Pro Person kostet eine Über­nach­tung 15 Euro/​5 Euro für die zweite Person: www.emscherkunst.de/entdecken/uebernachtungen

ARCA von Stracke & Seibt

Das Künstlerinnen-Duo Stracke & Seibt wird sein Projekt WATER COLOR ebenfalls im Ausstellungsraum Emscherquelle präsentieren. (Foto: Roman Mensing - Emscherkunst.de)

Das Künst­le­rinnen-Duo Stracke & Seibt wird sein Pro­jekt WATER COLOR eben­falls im Aus­stel­lungs­raum Emscher­quelle prä­sen­tieren. (Foto: Roman Men­sing – Emscherkunst.de)
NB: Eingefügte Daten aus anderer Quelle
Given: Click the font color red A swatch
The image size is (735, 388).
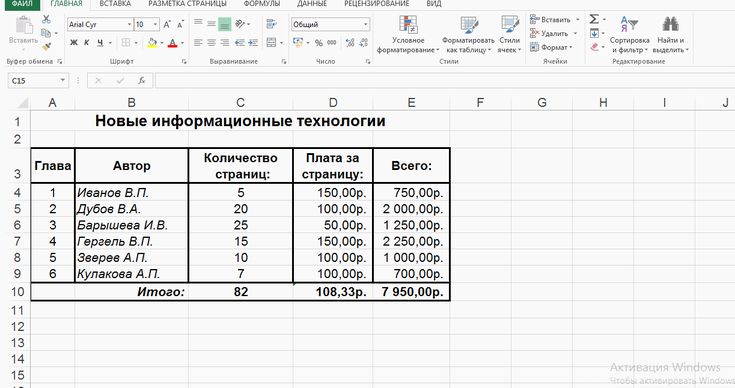Looking at the screenshot, I should click(x=172, y=43).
Mit einem wan­dernden Kunst­pro­jekt machen sich die deut­schen Künst­le­rinnen Clea Stracke und Verena Seibt auf ihren Weg durch das Neue Emschertal. Ihr Pro­jekt „ARCA“ besteht aus einem „trocken­ge­fal­lenen“ Expe­di­ti­ons­schiff, mobile For­schungs­sta­tion und glei­cher­maßen Ate­lier, von wel­chem aus gemeinsam mit den Besu­chern der Emscher­kunst Streif­züge in die umge­bende Natur erfolgen: Künst­le­ri­sche Spa­zier­gänge und zeich­ne­ri­sche Natur­stu­dien laden dazu ein, die umge­bende Natur mit anderen Augen zu sehen. ARCA wird vom 21. Juni bis 3. Juli in Holzwickede gastieren. Die Streif­züge finden wäh­rend des Aus­stel­lungs­zeit­raumes jeweils sams­tags und sonn­tags um 11 und 16 Uhr statt. Um Anmel­dung über Anja Plonka (anja.plonka@gmail.com) wird gebeten. Die Teil­nahme ist kosten­frei und Mate­ria­lien für die Streif­züge sind vor­handen.

Besucherzentrum Kunstareal Emscherquelle

Direkt im Emscher­quellhof, in der alten Deele, wird eines der vier Besu­cher­zen­tren der Emscher­kunst 2016 wäh­rend der Aus­stel­lungs­dauer behei­matet sein. Hier wird es die Emscher­kunst-Rad­karte (9 Euro) und wei­teres Infor­ma­ti­ons­ma­te­rial geben, Revierrad über­nimmt neben Rad­ver­leih auch die Koor­di­na­tion der Zelt­bu­chungen. Eine wei­tere Revier­rad­sta­tion am Bahnhof Holzwickede (Bahn­hof­straße 4) sorgt dafür, dass die mit dem Zug anrei­senden Besu­cher sich direkt mit dem Fahrrad auf die ins­ge­samt 50 Kilo­meter lange Kunst­route begeben können. Die Aus­stel­lung Emscher­kunst 2016 ist täg­lich bis auf mon­tags geöffnet (10 bis 18 Uhr), an vielen Kunst­werken stehen Emscher­kunst-Scouts bereit – sie geben Aus­kunft über die sieben unter­schied­li­chen Kunst­areale und ins­ge­samt 24 Kunst­werke.